◆ EXCERPTED TEXT
»»

OutcomeContext — Per-Phase Breakdown¶

Companion to the executive roadmap. The roadmap names nine phases on a single page; this doc breaks each phase into scope, definition of done, dependencies, rough sizing, and the Linear tickets that already cover slices of it.

Sizing is rough: S ≈ a few days, M ≈ 1–2 weeks, L ≈ 3–6 weeks, XL ≈ a quarter or more. These are engineering shapes, not commitments — every phase still needs its own planning pass before it's picked up.

Phase 1 — Bitvector evaluation engine¶

Business outcome: boolean expressions (the most common query shape) evaluate in single-digit ms instead of tens-to-hundreds of ms.

Scope (in): - Inner ring under PostfixEvaluator that packs 64 world results per ulong for boolean leaves and walks AND / OR / NOT via bitwise ops. - Per-leaf threshold pre-computation: a leaf like PASSING_YARDS >= 250 is reduced to a 100K-bit vector once, then composed with other vectors in O(N/64) instead of O(N). - Fast popcount for matchingWorlds. - Fallback to the existing array-walk evaluator for numeric / mixed expressions (delta distributions, mean / median outputs). - Benchmark harness in LBS.OutcomeContext.Query.Tests (or sibling benchmark project) that asserts the new path is no slower than the array path on small inputs and meaningfully faster on the typical boolean shape.

««

◆ WHAT YOU WILL DO
A: Answer these from the per-phase breakdown:
(i) How many phases does the executive roadmap name?
(ii) What length of time does the size M stand for?
(iii) In Phase 1, how many world results are packed into each ulong?
B: Write out the per-phase breakdown word for word, starting with "Sizing is rough: S" and going on through "it's picked up.".
C: Write what comes next in the per-phase breakdown of OutcomeContext, picking up after its last sentence.

◆ STORED DATA

»»

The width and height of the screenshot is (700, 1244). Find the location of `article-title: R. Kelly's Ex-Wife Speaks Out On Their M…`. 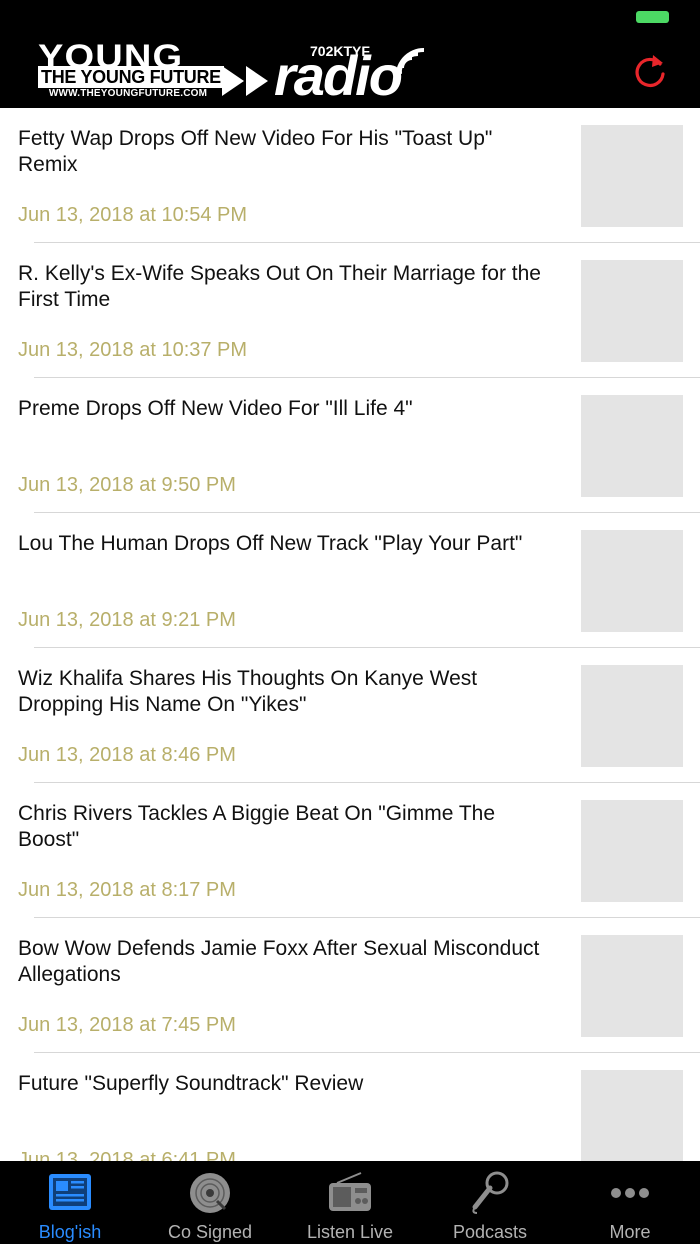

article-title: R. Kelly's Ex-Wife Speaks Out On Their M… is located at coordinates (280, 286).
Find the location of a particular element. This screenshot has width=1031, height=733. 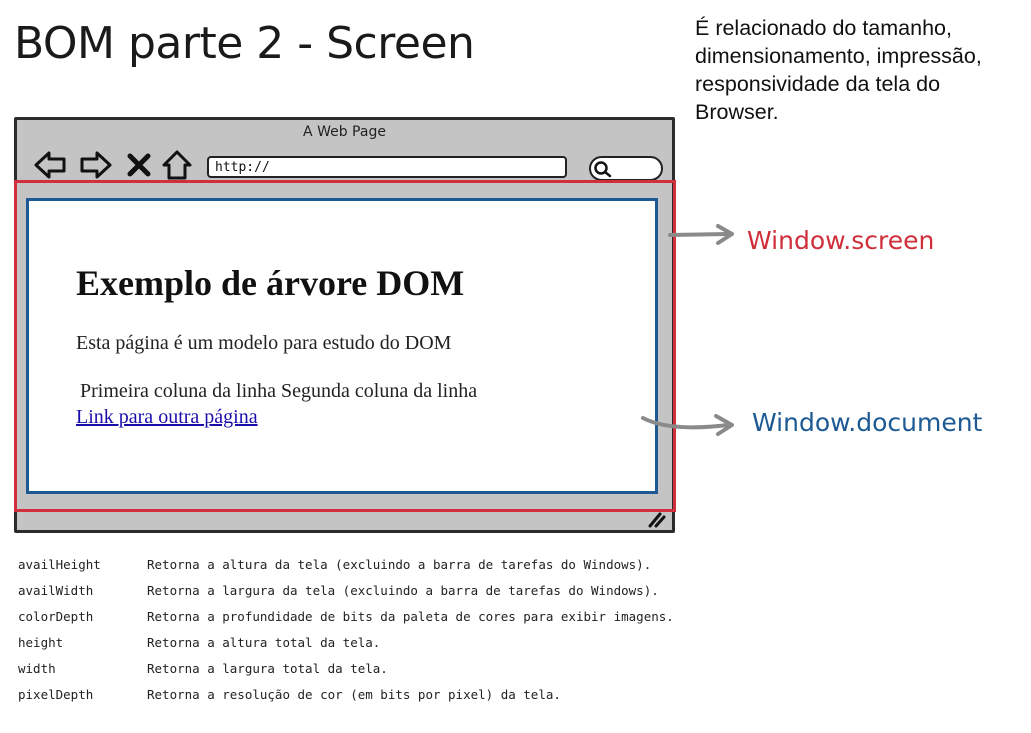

««

◆ EXPECTED OUTPUTS
A:
(i) Nine
(ii) Roughly 1–2 weeks
(iii) 64

B:
Sizing is rough: S ≈ a few days, M ≈ 1–2 weeks, L ≈ 3–6 weeks, XL ≈ a quarter or more. These are engineering shapes, not commitments — every phase still needs its own planning pass before it's picked up.

C:
Out of scope: - Persisting pre-computed bitvectors to storage — that's a phase 8 optimisation, not a phase 1 deliverable. - Cross-context bitvector composition (already covered by the existing per-world index alignment rule).

Definition of done: - Unit tests cover all 15 binary + 3 unary operators against the array-path evaluator (parity required). - Benchmark shows ≥5× improvement on the canonical "Same Game compound AND" shape at 100K worlds. - The evaluator is selected automatically based on whether the top-level expression is boolean.

Dependencies: none. Can start now.

Sizing: M (1–2 weeks).

Tickets: LBS-1361.

Phase 2 — Historical data ingest¶

Business outcome: real past outcomes live in the same shape as simulated outcomes, so any "how accurate were we?" claim has data to compare against.

Scope (in): - Decide the historical scope: how many seasons back, which sport(s). This is the single biggest sizing input for ClickHouse storage cost, so it's the first decision the phase has to settle. - ESPN (or alternative) historical schedule + roster + per-game box score ingest into a new historical_game_outcome_context table or partition. - Decide on a single canonical OC table per scope-type with a kind column (SIMULATED vs HISTORICAL) or parallel tables. Drives every query that wants to overlay prediction onto actual. - Cohort identity story: are 2023 Mahomes and 2025 Mahomes the same participantId? Need a stable identity model before mass ingest.

Out of scope: - Live in-game feed ingest (that's phase 4). - The actual prediction-vs-actual UX (that's the phase 3 prototype). - Multi-sport ingest beyond the first chosen scope (covered by phase 5 generalisation).

Definition of done: - One full historical season ingested end-to-end and queryable via gameContext / seasonContext using the same outcome IDs the simulator produces. - Storage sizing measurement: bytes-per-season-historical recorded so multi-season + multi-sport extrapolation is grounded. - Identity story documented (decision recorded in docs/adr/).

Dependencies: - Product / engineering decision on historical scope (this is a scope decision, not an engineering one — see "Critical dependencies" in the roadmap). - Reliable historical data source (ESPN, alternative, or paid feed).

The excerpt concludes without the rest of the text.